You might think that with the technological advances in moviemaking since 1956, this new version of Around the World in 80 Days would at least look better than its predecessor did. You could not be faulted for believing you'd be wowed by the Rube Goldberg gadgets of inventor Phileas Fogg -- the whirligigs and whatchamacallits that fill his London home and the contraptions with which he uses human guinea pigs as sacrificial lambs. And surely a studio as desperate for a hit as Walt Disney Pictures would be willing to invest some small fortune in its one best shot at a summer kiddie hit; after few roamed to see Home on the Range, and with Princess Diaries 2 looming on the horizon like a threat, the beleaguered studio needs at least something resembling a success. But expect nothing from this $110-million movie, because that's all it delivers. It arrives in theaters smelling like a carton of milk left for days in the summer sun and is returning scant pennies on each dollar invested. Rarely has the phrase "special effects" felt like such an oxymoron.

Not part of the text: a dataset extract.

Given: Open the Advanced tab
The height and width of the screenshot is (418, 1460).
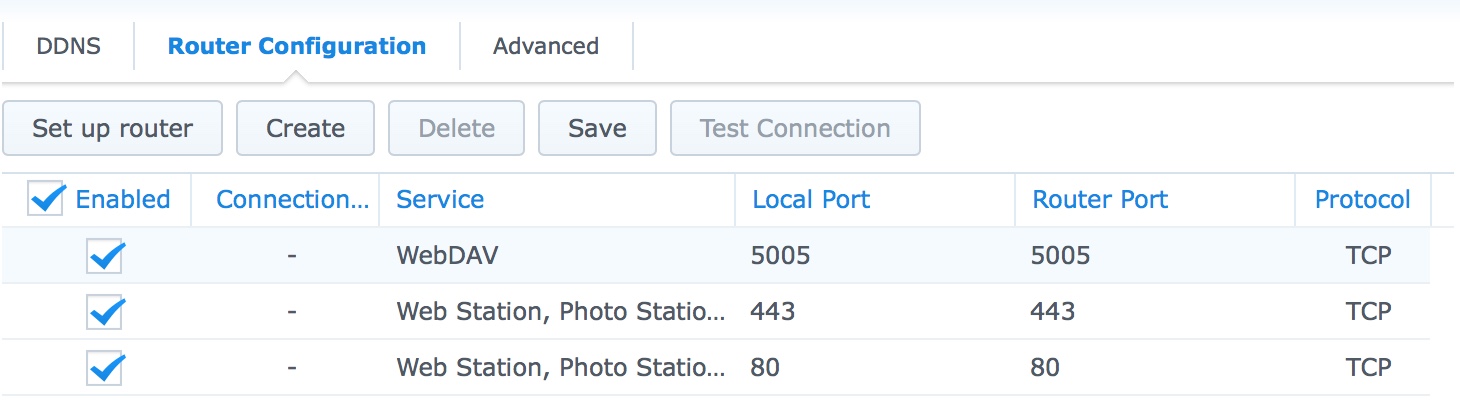Looking at the screenshot, I should click(x=546, y=46).
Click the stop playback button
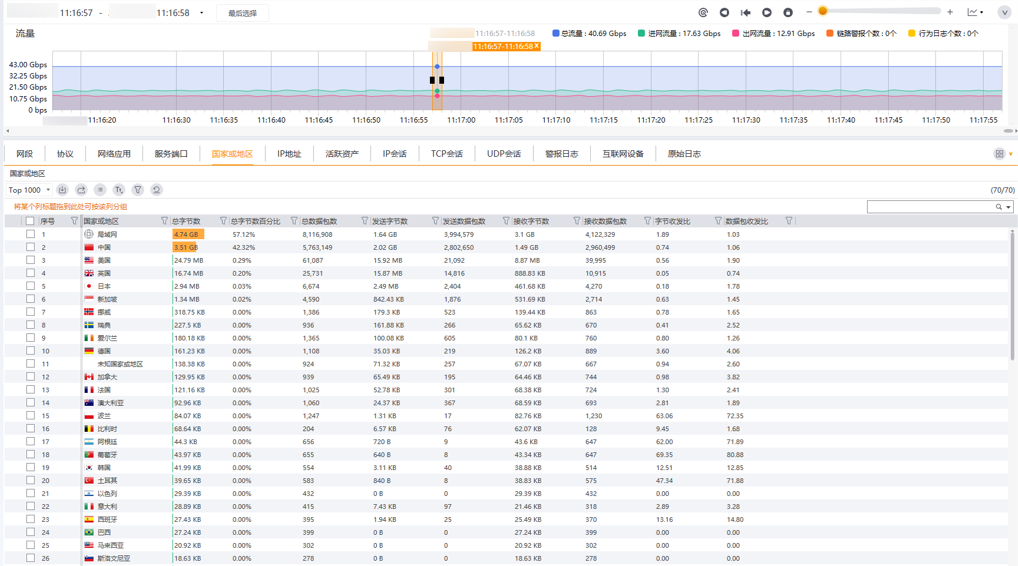Image resolution: width=1018 pixels, height=566 pixels. pos(788,13)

To borrow a phrase from Moulin Rouge, whose Jim Broadbent shows up here as the corrupt and shortsighted head of the Royal Academy of Science who bets Fogg he can't complete the titular trip, the new take on Around the World in 80 Days is demented enough to believe itself a spectacular-spectacular of epic globe-trotting proportions. Yet among the several iterations of Jules Verne's novel about the inventor's adventures as he traipses through England, Asia, and the Wild West, this lazy, lackluster take is the least impressive and most depressive.
And do not even think of comparing the 2004 variant with the 1956 film that won Academy Awards for, among other things, Best Picture and Best Adapted Screenplay. That movie, with David Niven as Fogg and Cantinflas as his valet Passepartout, was many things -- overlong, overblown, and overcooked -- but at least it looked opulent and possessed a wry screenplay co-written by S.J. Perelman, who had penned two of the Marx Brothers' Paramount classics. It took three people to write this one, which claims as its director the man who made The Waterboy. Even its cameos are bargain-bin: Where the original boasted Frank Sinatra, Marlene Dietrich, Peter Lorre, and John Carradine, this one has to make do with Rob Schneider, Will Forte (a featured player on Saturday Night Live, no less), Owen and Luke Wilson as the Wright Brothers, and, most distressingly, Arnold Schwarzenegger as a lecherous prince with a dyed-black Carrot Top wig. The whole sordid affair is craptacular-craptacular.
This is barely an adaptation of the Verne novel at all, but a Jackie Chan vehicle shoehorned into hoary material that steals its central plot from, of all things, Shanghai Knights. Everything about this film feels cheap and smells musty: It looks like something filmed on a studio back lot that's been closed for years, where everything that's supposed to weigh a ton has been fabricated from Styrofoam and spray paint, and every brick wall is made of plywood.